Understanding the market
Anushka studied at Babson College in Boston and London Business School, while Arjun studied at the University of Pennsylvania.
“There’s a joke about foreign-educated kids 'identifying a gap in the market' and copy-pasting/imposing a model that worked overseas onto the Indian consumer base. We discussed how we would navigate carefully around this. Right from the beginning, we focused on planning brand tonality, communication, design aesthetic, and cultural preferences,” Anushka says.
Their efforts have been validated by the traction the team has seen, where certain colours work better in certain regions of the country.
“The trick seems to be in keeping our ears to the ground and just keep talking to the customer. The contact number that we have on Instagram is one of our personal numbers as we want to keep understanding the psychographics and pain points of the first few thousand customers,” Anushka says.
The segment and differentiation
The Indian kids wear market was valued at $16.62 billion in 2020, and is expected to grow at a CAGR of 5.89 percent and reach $22.53 billion by 2026, according to ResearchAndMarkets.
Some of the brands in the space include Alia Bhatt’s Edamamma, Keebee Organics, Little Pockets Store, Greendigo, and others.
Talking about what sets them apart, Anushka explains they are focused on design.

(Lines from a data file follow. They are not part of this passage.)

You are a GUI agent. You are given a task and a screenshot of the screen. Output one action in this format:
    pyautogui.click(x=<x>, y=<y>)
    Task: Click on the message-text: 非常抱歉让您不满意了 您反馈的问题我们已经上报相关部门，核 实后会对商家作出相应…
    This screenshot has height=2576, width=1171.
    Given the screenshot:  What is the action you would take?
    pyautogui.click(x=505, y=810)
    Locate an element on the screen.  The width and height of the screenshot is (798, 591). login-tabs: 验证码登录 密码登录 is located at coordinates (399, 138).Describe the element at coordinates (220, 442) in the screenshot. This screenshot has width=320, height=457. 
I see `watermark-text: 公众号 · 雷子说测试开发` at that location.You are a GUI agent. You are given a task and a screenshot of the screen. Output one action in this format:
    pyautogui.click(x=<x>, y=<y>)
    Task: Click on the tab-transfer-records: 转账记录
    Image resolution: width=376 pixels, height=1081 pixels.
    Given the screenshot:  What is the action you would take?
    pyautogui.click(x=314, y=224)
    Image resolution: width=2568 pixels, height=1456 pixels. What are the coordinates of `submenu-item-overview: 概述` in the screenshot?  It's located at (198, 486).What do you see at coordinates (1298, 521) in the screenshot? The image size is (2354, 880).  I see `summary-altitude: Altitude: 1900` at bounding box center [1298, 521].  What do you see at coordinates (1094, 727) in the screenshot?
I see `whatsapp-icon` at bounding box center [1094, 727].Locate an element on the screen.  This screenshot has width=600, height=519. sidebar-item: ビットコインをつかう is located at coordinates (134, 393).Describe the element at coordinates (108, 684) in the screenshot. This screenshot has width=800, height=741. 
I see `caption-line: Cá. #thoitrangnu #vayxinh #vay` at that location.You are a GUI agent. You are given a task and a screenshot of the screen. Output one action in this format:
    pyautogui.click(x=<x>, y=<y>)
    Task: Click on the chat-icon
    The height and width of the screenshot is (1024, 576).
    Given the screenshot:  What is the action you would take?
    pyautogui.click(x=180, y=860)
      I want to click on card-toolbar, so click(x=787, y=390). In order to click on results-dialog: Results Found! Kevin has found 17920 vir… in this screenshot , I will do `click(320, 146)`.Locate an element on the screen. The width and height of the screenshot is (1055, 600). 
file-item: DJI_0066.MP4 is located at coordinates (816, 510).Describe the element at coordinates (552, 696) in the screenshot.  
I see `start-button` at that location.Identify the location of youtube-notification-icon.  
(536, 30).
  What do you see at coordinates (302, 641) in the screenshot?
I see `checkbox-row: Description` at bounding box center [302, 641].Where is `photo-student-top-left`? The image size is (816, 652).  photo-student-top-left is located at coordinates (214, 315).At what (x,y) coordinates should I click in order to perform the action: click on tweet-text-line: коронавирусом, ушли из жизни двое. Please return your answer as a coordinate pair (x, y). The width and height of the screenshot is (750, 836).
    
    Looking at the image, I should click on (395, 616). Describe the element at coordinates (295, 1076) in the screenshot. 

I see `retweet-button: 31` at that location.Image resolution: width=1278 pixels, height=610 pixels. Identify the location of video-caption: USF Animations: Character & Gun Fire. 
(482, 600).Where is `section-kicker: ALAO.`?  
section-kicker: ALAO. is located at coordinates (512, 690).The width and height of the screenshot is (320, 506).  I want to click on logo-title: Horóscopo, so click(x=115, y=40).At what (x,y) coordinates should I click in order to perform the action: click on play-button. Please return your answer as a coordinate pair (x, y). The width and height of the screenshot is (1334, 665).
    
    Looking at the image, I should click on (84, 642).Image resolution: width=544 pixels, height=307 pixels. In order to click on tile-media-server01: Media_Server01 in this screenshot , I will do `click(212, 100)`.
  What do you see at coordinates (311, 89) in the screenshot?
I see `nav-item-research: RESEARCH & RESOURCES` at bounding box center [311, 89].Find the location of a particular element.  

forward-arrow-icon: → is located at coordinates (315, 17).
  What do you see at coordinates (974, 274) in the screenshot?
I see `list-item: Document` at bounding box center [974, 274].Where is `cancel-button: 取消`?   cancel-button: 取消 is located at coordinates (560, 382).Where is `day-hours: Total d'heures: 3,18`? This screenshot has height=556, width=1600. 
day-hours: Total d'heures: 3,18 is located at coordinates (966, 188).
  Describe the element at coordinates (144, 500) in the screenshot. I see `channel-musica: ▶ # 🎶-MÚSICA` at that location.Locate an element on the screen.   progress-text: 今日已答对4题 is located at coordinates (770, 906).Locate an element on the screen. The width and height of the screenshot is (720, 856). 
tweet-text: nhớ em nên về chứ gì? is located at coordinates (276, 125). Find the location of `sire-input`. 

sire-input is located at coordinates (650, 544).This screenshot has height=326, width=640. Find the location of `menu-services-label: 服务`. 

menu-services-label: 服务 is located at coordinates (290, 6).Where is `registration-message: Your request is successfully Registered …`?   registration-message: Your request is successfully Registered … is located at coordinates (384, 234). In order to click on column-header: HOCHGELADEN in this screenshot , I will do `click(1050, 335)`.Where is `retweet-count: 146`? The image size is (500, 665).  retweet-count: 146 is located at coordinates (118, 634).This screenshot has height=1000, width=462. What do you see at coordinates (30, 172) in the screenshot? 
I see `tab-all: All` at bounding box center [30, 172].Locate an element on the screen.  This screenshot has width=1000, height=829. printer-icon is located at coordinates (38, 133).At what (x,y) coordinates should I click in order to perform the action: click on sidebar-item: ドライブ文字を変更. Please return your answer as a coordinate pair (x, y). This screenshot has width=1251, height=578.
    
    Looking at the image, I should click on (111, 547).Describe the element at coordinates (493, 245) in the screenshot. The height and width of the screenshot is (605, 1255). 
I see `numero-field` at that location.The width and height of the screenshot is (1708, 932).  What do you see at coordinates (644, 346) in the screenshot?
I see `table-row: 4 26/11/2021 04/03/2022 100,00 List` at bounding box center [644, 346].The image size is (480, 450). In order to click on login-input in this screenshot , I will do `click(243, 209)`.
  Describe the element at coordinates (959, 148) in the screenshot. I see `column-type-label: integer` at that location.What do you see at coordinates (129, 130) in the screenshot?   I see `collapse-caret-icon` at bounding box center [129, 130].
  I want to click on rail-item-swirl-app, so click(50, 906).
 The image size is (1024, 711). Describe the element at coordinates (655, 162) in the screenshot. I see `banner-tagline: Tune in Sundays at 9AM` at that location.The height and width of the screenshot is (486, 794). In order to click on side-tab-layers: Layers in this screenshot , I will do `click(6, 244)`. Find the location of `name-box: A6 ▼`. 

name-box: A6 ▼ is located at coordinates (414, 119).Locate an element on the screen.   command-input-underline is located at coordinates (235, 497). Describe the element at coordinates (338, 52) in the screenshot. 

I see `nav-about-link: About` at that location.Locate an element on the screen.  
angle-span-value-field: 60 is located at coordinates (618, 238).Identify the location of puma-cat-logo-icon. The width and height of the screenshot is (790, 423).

“Many affordable brands dump export-surplus or ‘stock-lots 'of inconsistent or questionable qualities. These products were mostly created for a Western export market and lack affinities for the Indian consumer. We want to keep our brand relatable, adorable, and affordable. Our products are presently 100 percent cotton grown and spun in India.”
She says they want to put the comfort of the child at the centre of their design approach. For example, the baby sleepsuits feature anti-slip grips to enable children to start walking early.
“We even use a safe flap lining to prevent any zippers from having any contact with the child. We also use AZO-free dyes to prevent harmful chemicals from coming in contact with the child’s skin,” says Anushka.
The bootstrapped startup has an average basket size of Rs 1,200, and got over 1,600 orders in 2.5 months.
Speaking of their future plans, Anushka says, “This is a crowded industry, but still very underserved. We’re looking to develop more unique products, constantly innovating on various fronts. There are a lot of exciting projects that span across the kids’ ecosystem that we are excited to explore.”